Dans la myriade des baux passés devant notaire, il est rare de trouver un plan annexé au contrat de location. Le cas du meunier Jean Ponce Grimblot sort de l’ordinaire puisque deux baux consécutifs, octroyés en 1785 et en 1789 par les autorités urbaines de Laon sont accompagnés chacun d’un plan de situation des terrains concernés.

 

Jean Ponce Grimblot est né en 1735 dans le village de Bourgogne dans la Marne. Il s’installe dans le village d’Eppes au plus tard en 1768, puis à Laon après son mariage avec Marie-Claude Pétronille Gardé célébré le 22 février 1773. Tout comme ses frères, Jean-Jacques Noël et Jean-Léon, Jean-Ponce Grimblot exerce la profession de meunier. Son épouse est d’ailleurs également issue d’une génération de meuniers : son aïeul Jean-Charles Gardé est installé au faubourg de Leuilly et son père, Nicolas, reprend ensuite le flambeau.

 

Le 31 août 1785, les autorités urbaines de Laon concèdent à Jean Ponce Grimblot et son épouse un terrain appartenant à la ville, à l’angle nord-ouest du plateau, au lieu-dit Les retranchements. Surtout, le bail précise que Jean Ponce Grimblot et Marie Claude Pétronille Gardé « ont replacé leur moulin à vent qu’ils ont de nécessité de transporter en cet endroit de celuy ou il etoit pour le laisser libre pour la construction desdittes cazernes ». En effet, c’est sur ce même secteur qu’est construite simultanément la caserne des Dragons de la Reine dont les travaux s’étalent entre 1783 et 1788.

 

Le transfert de ce moulin indique qu’il s’agissait probablement d’une structure itinérante pouvant être déplacée à un autre endroit. Le dessin accompagnant le bail de 1785 semble montrer qu’il s’agit d’un moulin sur pivot qui devait être posé sur des dés maçonnés. Cette petite structure de section carrée était accessible par une échelle et éclairée par une porte et une fenêtre. Une girouette surmonte apparemment le toit.

 

En 1789, la ville de Laon renouvelle ce bail en y adjoignant une bande de terrain intermédiaire « non compris dans le dit bail à rente » de 1785. À nouveau un dessin, cette fois-ci plus achevé et coloré, est joint à l’acte notarié. Nous y lisons parfaitement le dessin des remparts, l’ancienne porte médiévale dite « porte Gaillot » et la fontaine Gaillot qui fournissait de l’eau. Le terrain affecté au meunier est clairement délimité à l’est par un mur, et le dessin des bâtiments qu’il occupe est réalisé avec une précision plus affinée. L’auteur du dessin a enfin pris soin de faire figurer le potager.

 

Ces deux documents nous fournissent d’utiles précisions sur le secteur méconnu des retranchements, excentré mais entouré par le mur médiéval.

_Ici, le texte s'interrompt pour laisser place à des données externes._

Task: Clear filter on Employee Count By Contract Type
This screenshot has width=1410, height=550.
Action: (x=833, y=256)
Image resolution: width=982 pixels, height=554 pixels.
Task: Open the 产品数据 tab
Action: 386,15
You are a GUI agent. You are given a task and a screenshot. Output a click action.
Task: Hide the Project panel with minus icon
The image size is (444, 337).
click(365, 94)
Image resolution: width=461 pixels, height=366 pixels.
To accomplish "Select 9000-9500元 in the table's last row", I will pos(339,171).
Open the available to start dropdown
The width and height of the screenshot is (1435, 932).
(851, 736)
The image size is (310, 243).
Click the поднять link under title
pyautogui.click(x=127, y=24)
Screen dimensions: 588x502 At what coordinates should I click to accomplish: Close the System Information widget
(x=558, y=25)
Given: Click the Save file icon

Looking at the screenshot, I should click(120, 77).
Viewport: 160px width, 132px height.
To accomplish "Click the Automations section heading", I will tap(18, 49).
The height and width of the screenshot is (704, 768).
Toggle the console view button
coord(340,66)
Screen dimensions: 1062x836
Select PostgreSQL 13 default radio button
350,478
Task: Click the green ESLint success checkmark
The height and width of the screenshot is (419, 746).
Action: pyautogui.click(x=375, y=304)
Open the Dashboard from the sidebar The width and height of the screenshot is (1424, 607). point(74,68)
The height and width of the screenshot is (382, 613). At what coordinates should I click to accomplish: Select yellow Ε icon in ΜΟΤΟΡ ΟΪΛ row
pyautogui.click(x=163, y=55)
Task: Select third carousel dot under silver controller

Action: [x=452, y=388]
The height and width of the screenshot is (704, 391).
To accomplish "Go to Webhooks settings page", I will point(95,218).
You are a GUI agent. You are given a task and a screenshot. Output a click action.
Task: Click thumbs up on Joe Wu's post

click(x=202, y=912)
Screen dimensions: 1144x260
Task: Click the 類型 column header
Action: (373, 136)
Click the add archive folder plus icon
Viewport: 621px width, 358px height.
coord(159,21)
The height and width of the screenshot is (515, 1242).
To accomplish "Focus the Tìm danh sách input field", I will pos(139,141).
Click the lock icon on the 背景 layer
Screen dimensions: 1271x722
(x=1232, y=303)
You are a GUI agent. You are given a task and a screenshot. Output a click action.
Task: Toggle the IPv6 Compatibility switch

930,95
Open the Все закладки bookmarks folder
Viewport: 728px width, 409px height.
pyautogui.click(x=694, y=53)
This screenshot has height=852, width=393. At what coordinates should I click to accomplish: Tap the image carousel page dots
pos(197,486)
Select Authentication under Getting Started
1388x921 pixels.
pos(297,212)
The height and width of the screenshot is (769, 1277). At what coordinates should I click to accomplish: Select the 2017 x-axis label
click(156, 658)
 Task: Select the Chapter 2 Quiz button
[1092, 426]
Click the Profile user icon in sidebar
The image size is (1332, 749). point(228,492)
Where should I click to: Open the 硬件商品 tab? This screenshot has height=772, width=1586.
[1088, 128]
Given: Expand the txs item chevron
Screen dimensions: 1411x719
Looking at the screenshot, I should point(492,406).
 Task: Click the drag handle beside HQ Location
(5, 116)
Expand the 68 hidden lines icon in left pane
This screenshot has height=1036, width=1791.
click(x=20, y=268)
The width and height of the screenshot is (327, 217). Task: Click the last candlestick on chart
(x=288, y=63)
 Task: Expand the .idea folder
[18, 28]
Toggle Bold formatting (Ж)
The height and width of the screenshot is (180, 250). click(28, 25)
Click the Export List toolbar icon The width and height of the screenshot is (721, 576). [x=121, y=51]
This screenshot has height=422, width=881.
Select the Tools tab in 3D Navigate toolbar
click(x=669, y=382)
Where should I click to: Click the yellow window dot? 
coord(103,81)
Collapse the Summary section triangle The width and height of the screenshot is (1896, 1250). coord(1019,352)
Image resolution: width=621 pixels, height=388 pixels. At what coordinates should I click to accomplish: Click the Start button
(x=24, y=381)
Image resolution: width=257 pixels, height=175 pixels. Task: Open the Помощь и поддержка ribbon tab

Plus largement, ils nous rappellent opportunément que sous l’Ancien Régime, la ville de Laon a compté une dizaine de moulins, établis sur le plateau, sur sa frange ouest où les vents dominent. Ces moulins étaient disséminés du côté de l’abbaye prémontrée de Saint-Martin, vers la porte de Soissons et sur la butte dite de Morlot.

 

Sources : 92 E 26 et 92 E 30 (minutes de maître Rousseau, 1785 et 1789).